ACTIVITY ::
Would you please restate all of the data exactly?

Top of EXERCISE MATERIALS

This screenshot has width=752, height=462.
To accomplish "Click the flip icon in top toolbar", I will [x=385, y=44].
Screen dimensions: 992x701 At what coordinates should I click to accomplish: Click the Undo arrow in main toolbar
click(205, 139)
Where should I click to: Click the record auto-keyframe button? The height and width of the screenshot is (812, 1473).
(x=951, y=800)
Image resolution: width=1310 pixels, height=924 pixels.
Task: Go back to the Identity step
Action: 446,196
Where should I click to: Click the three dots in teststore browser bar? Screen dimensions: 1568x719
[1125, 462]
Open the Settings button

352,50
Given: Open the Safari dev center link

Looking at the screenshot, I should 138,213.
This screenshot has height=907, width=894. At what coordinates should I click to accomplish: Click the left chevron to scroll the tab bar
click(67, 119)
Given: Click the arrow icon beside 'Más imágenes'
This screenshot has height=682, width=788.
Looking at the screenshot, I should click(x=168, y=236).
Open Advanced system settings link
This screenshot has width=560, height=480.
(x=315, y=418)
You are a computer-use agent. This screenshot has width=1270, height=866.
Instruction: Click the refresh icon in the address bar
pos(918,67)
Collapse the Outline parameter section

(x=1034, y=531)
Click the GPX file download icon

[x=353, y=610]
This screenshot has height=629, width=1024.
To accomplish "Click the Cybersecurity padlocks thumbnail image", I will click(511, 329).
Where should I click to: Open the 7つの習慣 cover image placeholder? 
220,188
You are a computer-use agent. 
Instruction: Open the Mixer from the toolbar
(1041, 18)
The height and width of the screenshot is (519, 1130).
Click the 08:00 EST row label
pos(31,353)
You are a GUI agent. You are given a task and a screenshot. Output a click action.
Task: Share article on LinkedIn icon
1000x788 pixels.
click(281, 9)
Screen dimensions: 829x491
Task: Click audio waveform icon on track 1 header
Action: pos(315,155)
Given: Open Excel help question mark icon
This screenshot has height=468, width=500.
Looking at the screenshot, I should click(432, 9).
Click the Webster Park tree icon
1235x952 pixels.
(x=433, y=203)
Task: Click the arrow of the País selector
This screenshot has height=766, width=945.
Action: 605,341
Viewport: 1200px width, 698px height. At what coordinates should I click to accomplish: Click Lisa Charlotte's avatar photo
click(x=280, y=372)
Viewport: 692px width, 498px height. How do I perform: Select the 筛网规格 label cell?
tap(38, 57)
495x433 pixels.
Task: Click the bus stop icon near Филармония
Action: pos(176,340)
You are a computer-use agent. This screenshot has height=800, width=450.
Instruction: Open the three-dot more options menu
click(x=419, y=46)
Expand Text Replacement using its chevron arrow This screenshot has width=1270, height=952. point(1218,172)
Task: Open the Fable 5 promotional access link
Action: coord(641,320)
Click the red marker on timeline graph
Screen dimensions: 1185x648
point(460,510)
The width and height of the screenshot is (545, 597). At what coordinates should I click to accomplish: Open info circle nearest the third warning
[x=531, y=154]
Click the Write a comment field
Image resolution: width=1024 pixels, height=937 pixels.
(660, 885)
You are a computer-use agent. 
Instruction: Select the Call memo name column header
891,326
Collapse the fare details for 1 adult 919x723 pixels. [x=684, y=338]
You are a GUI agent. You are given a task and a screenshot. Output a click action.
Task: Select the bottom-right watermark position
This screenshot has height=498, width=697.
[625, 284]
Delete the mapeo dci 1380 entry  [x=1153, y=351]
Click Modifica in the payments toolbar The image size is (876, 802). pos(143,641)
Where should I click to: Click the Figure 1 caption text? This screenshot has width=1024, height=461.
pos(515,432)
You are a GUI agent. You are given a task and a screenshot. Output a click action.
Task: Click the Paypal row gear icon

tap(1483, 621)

Bottom of EXERCISE MATERIALS

RESPONSE ::
This screenshot has width=752, height=462.
To accomplish "Click the flip icon in top toolbar", I will [x=385, y=44].
Screen dimensions: 992x701 At what coordinates should I click to accomplish: Click the Undo arrow in main toolbar
click(205, 139)
Where should I click to: Click the record auto-keyframe button? The height and width of the screenshot is (812, 1473).
(x=951, y=800)
Image resolution: width=1310 pixels, height=924 pixels.
Task: Go back to the Identity step
Action: 446,196
Where should I click to: Click the three dots in teststore browser bar? Screen dimensions: 1568x719
[1125, 462]
Open the Settings button

352,50
Given: Open the Safari dev center link

Looking at the screenshot, I should 138,213.
This screenshot has height=907, width=894. At what coordinates should I click to accomplish: Click the left chevron to scroll the tab bar
click(67, 119)
Given: Click the arrow icon beside 'Más imágenes'
This screenshot has height=682, width=788.
Looking at the screenshot, I should click(x=168, y=236).
Open Advanced system settings link
This screenshot has width=560, height=480.
(x=315, y=418)
You are a computer-use agent. This screenshot has width=1270, height=866.
Instruction: Click the refresh icon in the address bar
pos(918,67)
Collapse the Outline parameter section

(x=1034, y=531)
Click the GPX file download icon

[x=353, y=610]
This screenshot has height=629, width=1024.
To accomplish "Click the Cybersecurity padlocks thumbnail image", I will click(511, 329).
Where should I click to: Open the 7つの習慣 cover image placeholder? 
220,188
You are a computer-use agent. 
Instruction: Open the Mixer from the toolbar
(1041, 18)
The height and width of the screenshot is (519, 1130).
Click the 08:00 EST row label
pos(31,353)
You are a GUI agent. You are given a task and a screenshot. Output a click action.
Task: Share article on LinkedIn icon
1000x788 pixels.
click(281, 9)
Screen dimensions: 829x491
Task: Click audio waveform icon on track 1 header
Action: pos(315,155)
Given: Open Excel help question mark icon
This screenshot has height=468, width=500.
Looking at the screenshot, I should click(432, 9).
Click the Webster Park tree icon
1235x952 pixels.
(x=433, y=203)
Task: Click the arrow of the País selector
This screenshot has height=766, width=945.
Action: 605,341
Viewport: 1200px width, 698px height. At what coordinates should I click to accomplish: Click Lisa Charlotte's avatar photo
click(x=280, y=372)
Viewport: 692px width, 498px height. How do I perform: Select the 筛网规格 label cell?
tap(38, 57)
495x433 pixels.
Task: Click the bus stop icon near Филармония
Action: pos(176,340)
You are a computer-use agent. This screenshot has height=800, width=450.
Instruction: Open the three-dot more options menu
click(x=419, y=46)
Expand Text Replacement using its chevron arrow This screenshot has width=1270, height=952. point(1218,172)
Task: Open the Fable 5 promotional access link
Action: coord(641,320)
Click the red marker on timeline graph
Screen dimensions: 1185x648
point(460,510)
The width and height of the screenshot is (545, 597). At what coordinates should I click to accomplish: Open info circle nearest the third warning
[x=531, y=154]
Click the Write a comment field
Image resolution: width=1024 pixels, height=937 pixels.
(660, 885)
You are a computer-use agent. 
Instruction: Select the Call memo name column header
891,326
Collapse the fare details for 1 adult 919x723 pixels. [x=684, y=338]
You are a GUI agent. You are given a task and a screenshot. Output a click action.
Task: Select the bottom-right watermark position
This screenshot has height=498, width=697.
[625, 284]
Delete the mapeo dci 1380 entry  [x=1153, y=351]
Click Modifica in the payments toolbar The image size is (876, 802). pos(143,641)
Where should I click to: Click the Figure 1 caption text? This screenshot has width=1024, height=461.
pos(515,432)
You are a GUI agent. You are given a task and a screenshot. Output a click action.
Task: Click the Paypal row gear icon

tap(1483, 621)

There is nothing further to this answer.